(Problem statement)
Gather every line below that contains the word "width" and copy each one out in full.

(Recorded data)
*****
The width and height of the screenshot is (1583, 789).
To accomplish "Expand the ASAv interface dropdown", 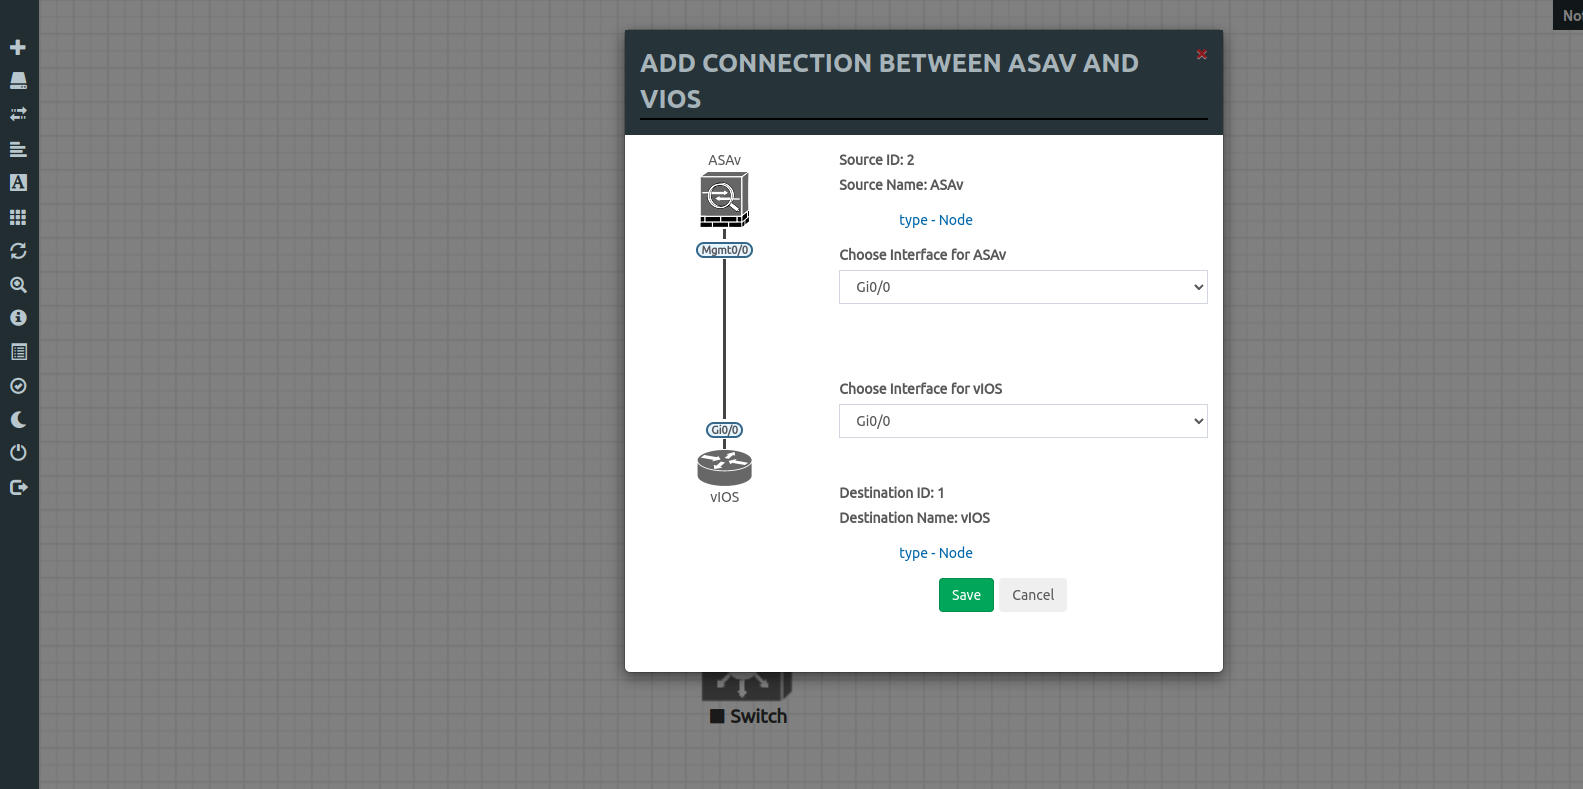I will point(1022,287).
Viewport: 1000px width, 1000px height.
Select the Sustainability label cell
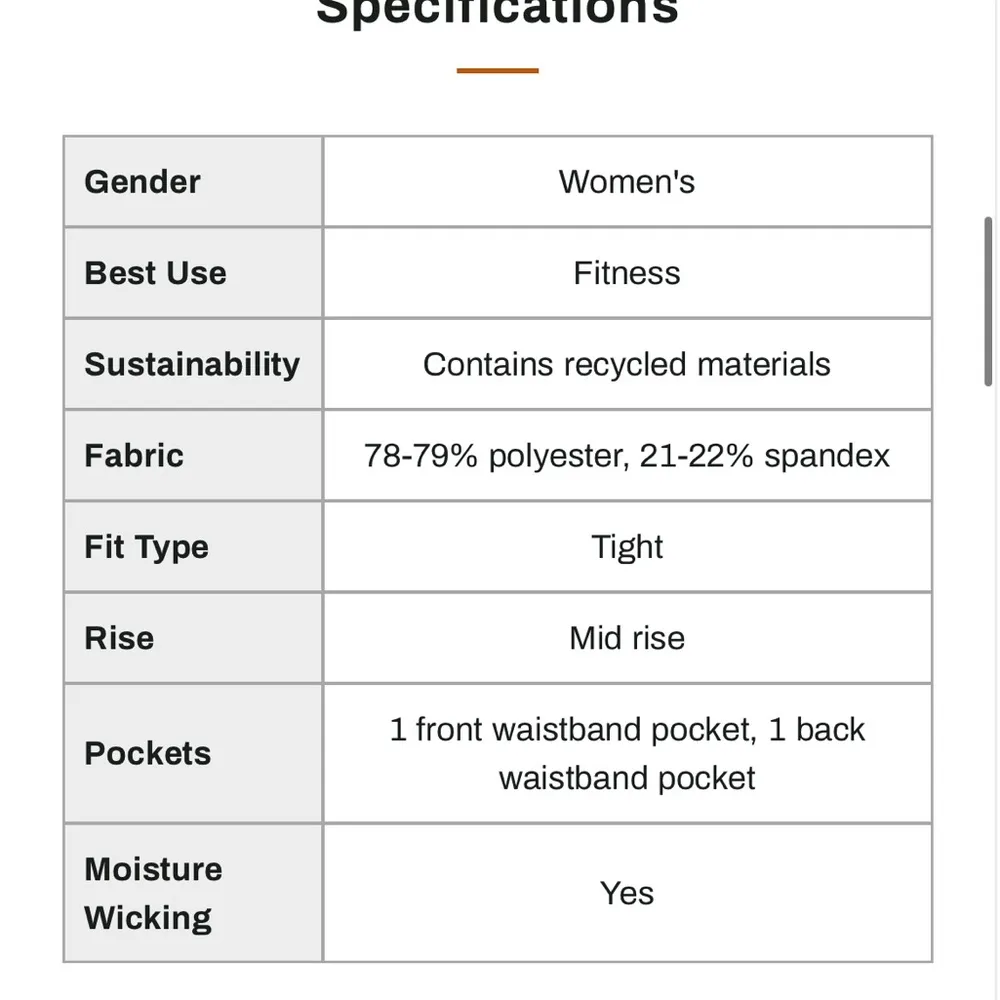(193, 364)
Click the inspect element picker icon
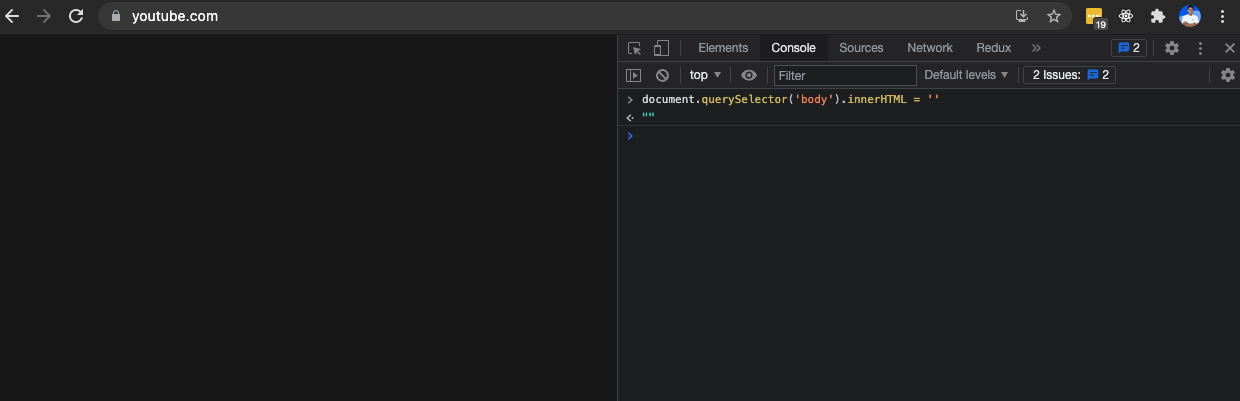 [634, 48]
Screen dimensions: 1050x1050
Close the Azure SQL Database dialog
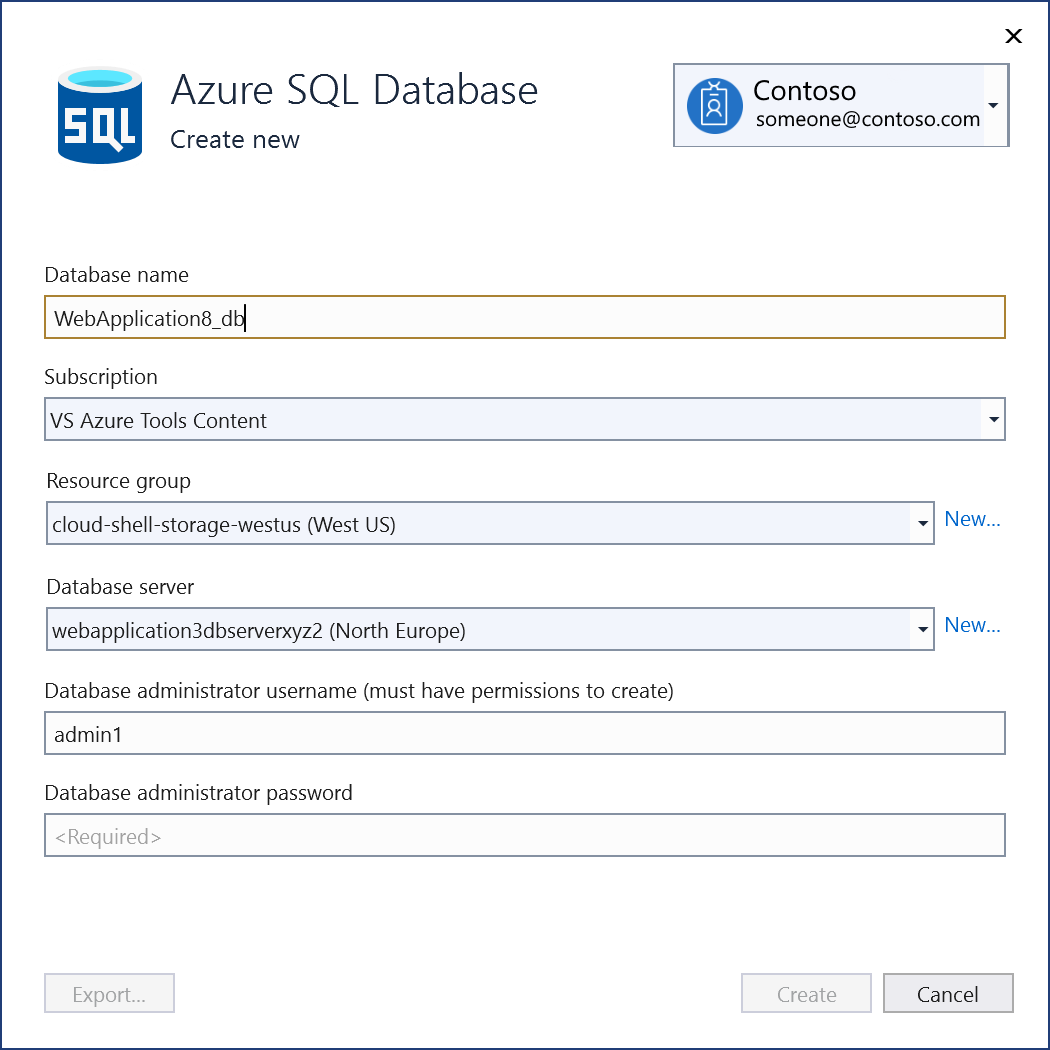[x=1013, y=36]
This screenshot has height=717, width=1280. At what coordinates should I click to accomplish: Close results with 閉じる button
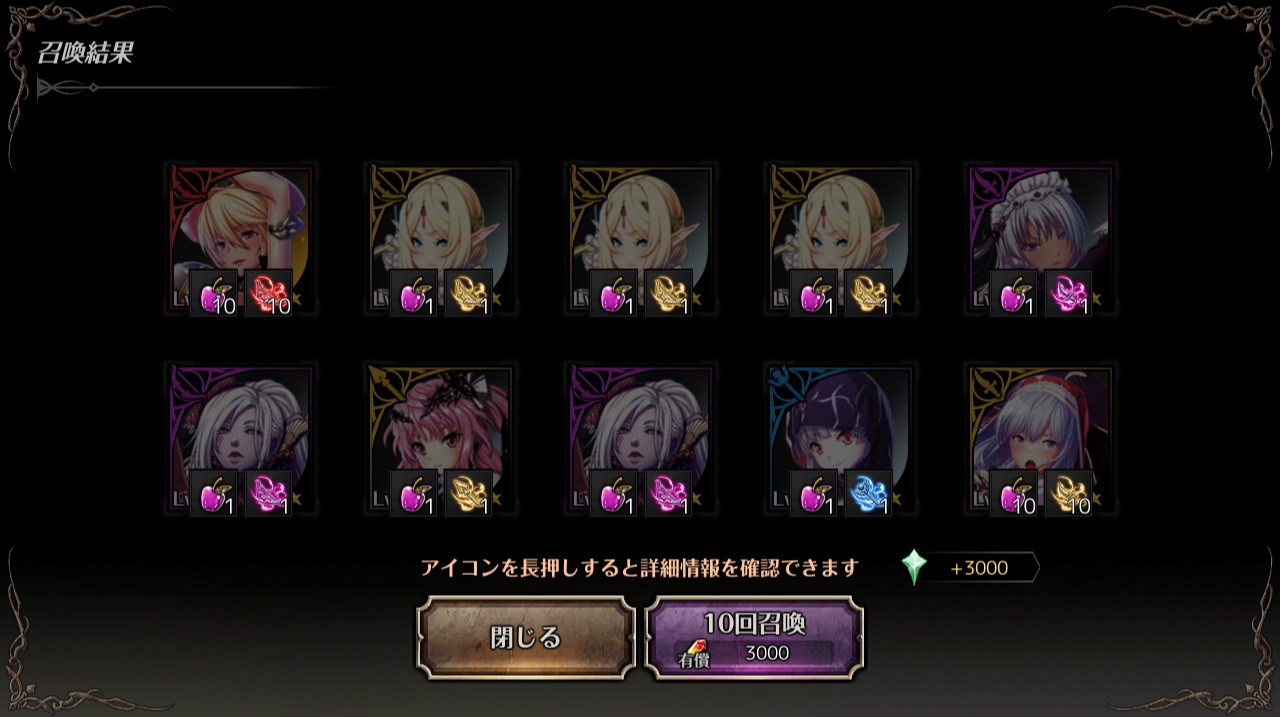pyautogui.click(x=526, y=638)
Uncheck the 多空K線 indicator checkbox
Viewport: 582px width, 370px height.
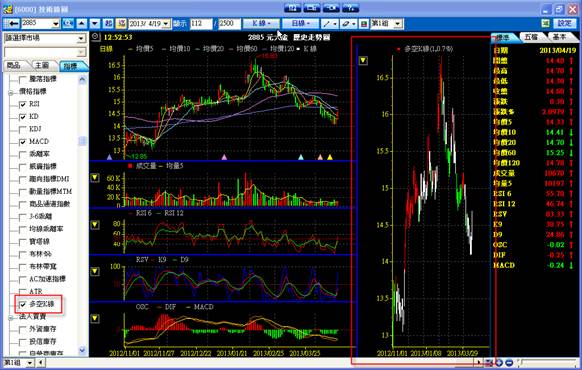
*****
(Exercise response)
The width and height of the screenshot is (1583, 789).
Viewport: 1000px width, 1000px height.
This screenshot has height=717, width=1280. At what coordinates should I click to accomplish: Close results with 閉じる button
Viewport: 582px width, 370px height.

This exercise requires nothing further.